The judge noted the Western District of Texas decision in United States v. Quiroz (which Jake summarized here, and which struck down the same federal provision at issue in Kelly). While she reached the opposite result and upheld the regulation, Judge Trauger “s[aw] no glaring flaws in that court’s analysis—just different judgment calls on reasonably contestable, highly abstract questions of historical analogy.”
One important point to highlight here is Judge Trauger’s observation that “a list of the laws that happened to exist in the founding era is, as a matter of basic logic, not the same thing as an exhaustive account of what laws would have been theoretically believed to be permissible by an individual sharing the original public understanding of the Constitution.” Nelson Lund has similarly observed that “[t]he absence of a regulation does not necessarily imply the absence of a power to adopt that regulation.” One aspect of Bruen that has caused confusion and consternation in the lower courts is that the decision appears to assume, in certain places, that historical state legislatures always regulated to the maximum extent permitted by the Constitution (otherwise, why would the existence of the same societal problem, accompanied by a lack of historical regulation, be determinative of constitutional meaning?) But that’s almost certainly not true. There could be any number of non-constitutional reasons why a legislature chose not to regulate in a certain way, and it will often be the case that historical legislation did not even approach the outer bounds of what the legislators believed they were permitted to enact under the relevant constitutional provision.

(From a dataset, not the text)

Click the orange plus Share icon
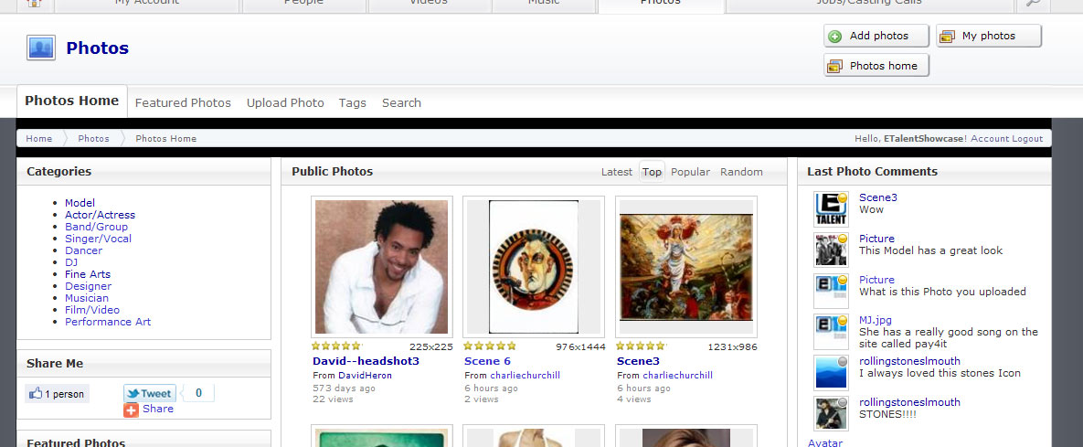This screenshot has height=447, width=1083. (131, 410)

A corollary of this point is that “mere non-regulation” also should not be viewed as an affirmative sign that certain conduct was constitutionally protected. For example, Aaron Tang observes in a forthcoming Stanford Law Review article regarding the Dobbs decision that:
It cannot be the case that the mere non-regulation of some act by state legislatures in 1791 or 1868 automatically raises that act to the status of a fundamental liberty interest. It that were true, surprising constitutional rights would be everywhere around us: we’d have constitutional rights to drink through straws, jump rope, and write in cursive, all because no lawmaker banned any of those acts two centuries ago. There are, in short, lots of things that lawmakers haven’t criminally prohibited, not because they are fundamental rights but rather for the more mundane reason that no one ever thought to regulate them.
A final observation about Kelly: the opinion illustrates how, in many instances, the disparate outcomes we have seen at the lower-court level post-Bruen are due primarily to confusion about how to implement the doctrinal test (rather than some form of partisan resistance to the decision). Judge Trauger found “no glaring flaws in [the] analysis” by Judge Counts in Quiroz reaching the opposite result on an identical challenge; rather, in her view, the disparity in outcomes is the result of “different judgment calls on reasonably contestable, highly abstract questions of historical analogy.” Guidance from the appellate courts about how to conduct nuanced analogical reasoning in non-straightforward cases is needed to produce greater consistency at the lower-court level.